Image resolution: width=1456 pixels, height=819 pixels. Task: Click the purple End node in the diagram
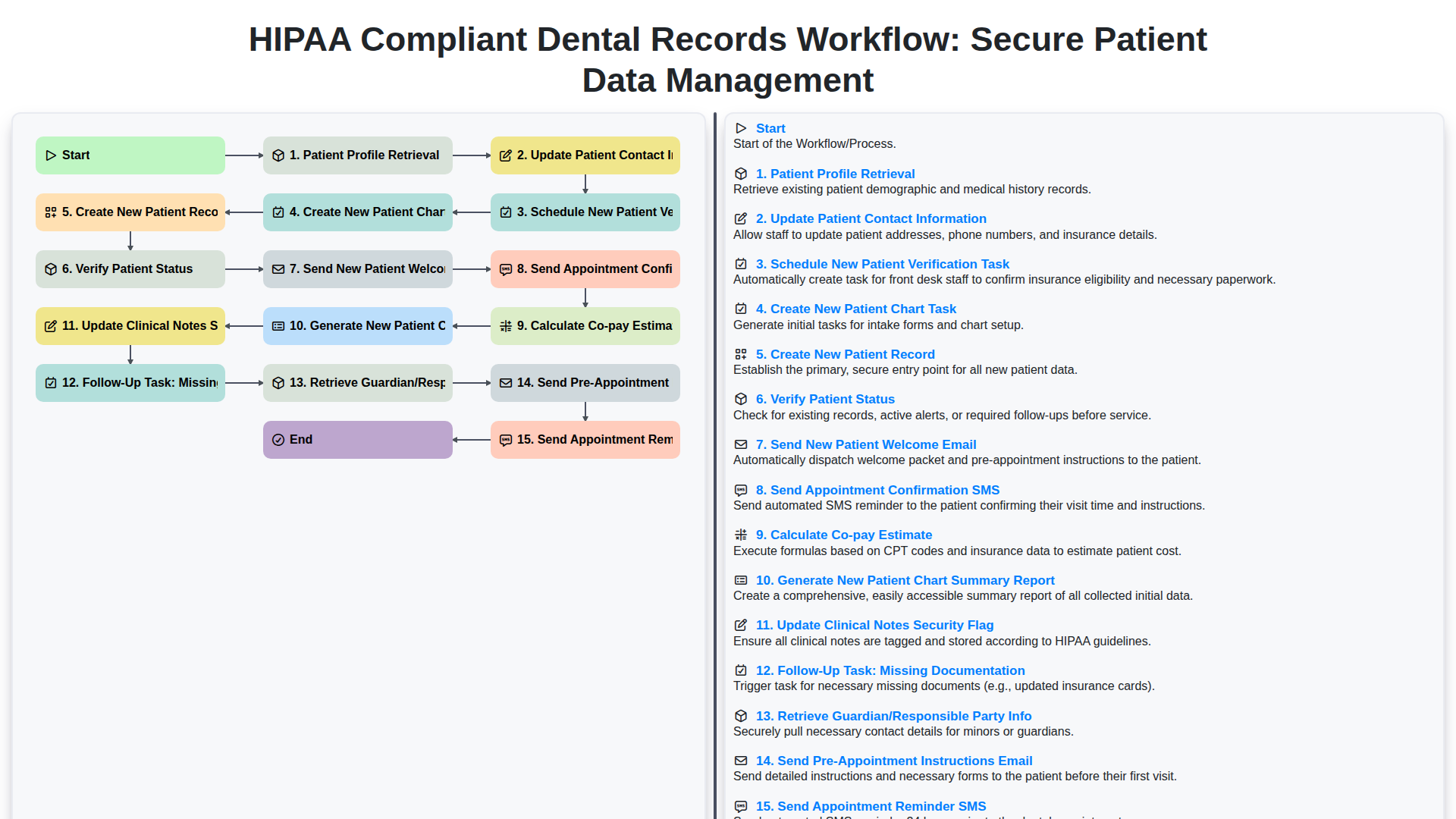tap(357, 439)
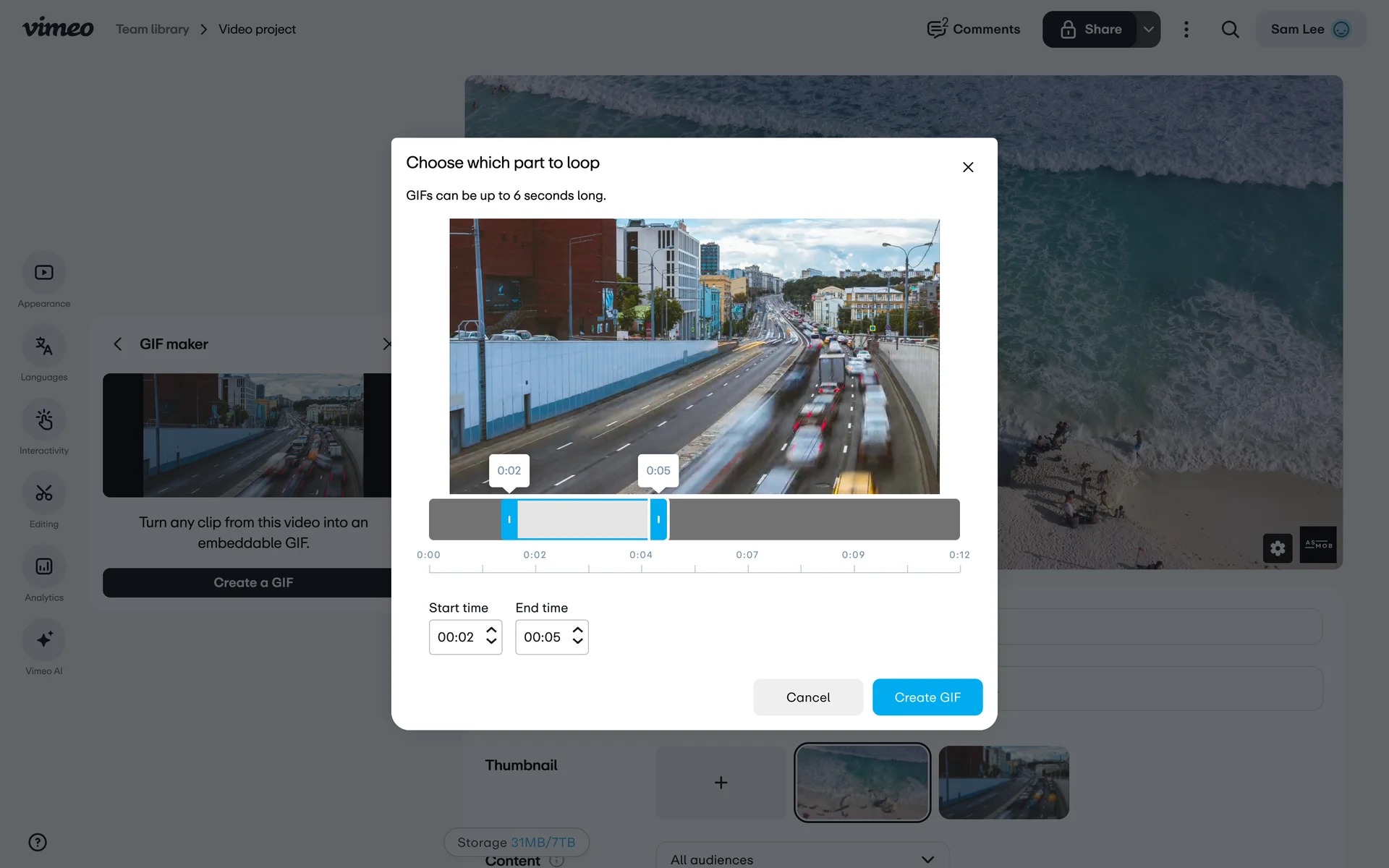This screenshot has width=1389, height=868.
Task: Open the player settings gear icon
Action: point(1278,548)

____________________

Print the entire listing precisely as written, omitting the images it holds.

# ANSWER BOX
Image resolution: width=1456 pixels, height=819 pixels. Task: Click the purple End node in the diagram
tap(357, 439)
This screenshot has width=1389, height=868.
Task: Open the player settings gear icon
Action: point(1278,548)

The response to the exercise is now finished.